Welcome to the Future hits all of these notes and still captures the love and joy that these characters get from their fandom. It also touches on some other stock characters: the drunken, out-of-work actor (Craig Geraghty) who’s been in some movies that the fans like but doesn’t get the whole fan thing. The classic-era artist (Jack Piccinni) who’s too old and out of it to care anymore, only egged on by his wife, who seems to be holding on to their last source of income.
These characters are all real, and they resonate well here. Bonacci’s script doesn’t talk down to us or condescend to his characters. It’s talky: there’s a lot of discussion, but there needs to be.
Gene’s character gets a good story arc and has some redemption toward the end. He doesn’t reject geek culture but rather learns to share it and distance a little. Rod is beyond any sort of redemption, and Angry Cliff probably is, but Mike doesn’t seem to be.
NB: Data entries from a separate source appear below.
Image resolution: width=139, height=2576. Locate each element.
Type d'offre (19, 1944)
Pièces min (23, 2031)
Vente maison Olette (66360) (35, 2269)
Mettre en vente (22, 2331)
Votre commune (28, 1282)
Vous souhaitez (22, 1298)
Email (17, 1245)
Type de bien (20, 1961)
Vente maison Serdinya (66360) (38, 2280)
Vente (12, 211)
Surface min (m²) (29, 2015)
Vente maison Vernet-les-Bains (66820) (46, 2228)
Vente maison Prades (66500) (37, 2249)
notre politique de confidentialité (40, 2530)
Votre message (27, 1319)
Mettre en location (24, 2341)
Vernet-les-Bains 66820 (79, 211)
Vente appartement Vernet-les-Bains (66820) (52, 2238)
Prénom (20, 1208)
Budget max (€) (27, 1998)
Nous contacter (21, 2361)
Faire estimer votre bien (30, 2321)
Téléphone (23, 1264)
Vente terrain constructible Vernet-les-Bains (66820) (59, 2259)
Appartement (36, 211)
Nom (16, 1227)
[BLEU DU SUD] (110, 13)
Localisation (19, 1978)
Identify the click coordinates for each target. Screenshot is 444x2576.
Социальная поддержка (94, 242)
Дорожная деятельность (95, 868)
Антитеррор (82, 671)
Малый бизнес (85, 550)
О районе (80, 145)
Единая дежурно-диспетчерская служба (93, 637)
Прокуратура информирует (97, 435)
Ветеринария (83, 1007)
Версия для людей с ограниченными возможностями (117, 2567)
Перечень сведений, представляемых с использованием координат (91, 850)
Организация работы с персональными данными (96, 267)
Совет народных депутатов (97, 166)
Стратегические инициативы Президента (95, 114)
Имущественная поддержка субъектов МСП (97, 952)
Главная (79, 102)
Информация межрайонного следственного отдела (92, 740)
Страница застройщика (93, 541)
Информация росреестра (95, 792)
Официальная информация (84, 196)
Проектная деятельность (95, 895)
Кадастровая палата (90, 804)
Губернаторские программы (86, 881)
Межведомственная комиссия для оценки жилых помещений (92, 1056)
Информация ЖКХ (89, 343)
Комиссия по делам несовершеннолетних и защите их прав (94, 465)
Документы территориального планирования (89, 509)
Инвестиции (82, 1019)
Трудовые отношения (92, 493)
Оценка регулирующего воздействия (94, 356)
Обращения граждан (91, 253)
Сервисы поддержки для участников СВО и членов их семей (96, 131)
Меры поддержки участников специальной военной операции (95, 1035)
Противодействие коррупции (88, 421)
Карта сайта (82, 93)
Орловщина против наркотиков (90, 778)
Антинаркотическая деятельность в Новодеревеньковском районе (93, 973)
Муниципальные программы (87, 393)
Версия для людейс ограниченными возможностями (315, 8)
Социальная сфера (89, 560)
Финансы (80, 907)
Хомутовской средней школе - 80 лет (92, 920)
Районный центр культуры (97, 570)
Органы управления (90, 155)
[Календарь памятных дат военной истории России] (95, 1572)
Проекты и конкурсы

I get the feeling that there is more to the story of Mike and Taylor after the end of this film. Sequel? I’d watch it. I think Mike has some more character growth in him.
I guess one of the reasons I like this so much is that I relate to the characters so much, and there seems to be very little of these kinds of people in regular media. The only note Bonacci seems to miss is a typical person I seem to find at every convention.
I’m speaking of the people who are so obsessed with fan culture that they wrote their own book/screenplay/comic book about something. At Star Trek conventions, this person is almost always female and has a story about Mr. Spock.
If someone up to you and says, “I wrote this story about Mr. Spock,” you should always politely run in the other direction. It will save you an hour of discussion.
This is a manifestation of the fact that a great number of these people are actually closeted artists who can’t quite get to their own art. They express it by over-loving others’ work. They may be too untalented, too antisocial, too unlucky, or just plain too scared to succeed at creating their own works.
I think most of the characters in Welcome to the Future are frustrated artists and creators, if they’d admit it to themselves. They’re archetypes that I believe. And that makes this all the more real. I recommend it.
After all, I wrote this story about Mr. Spock.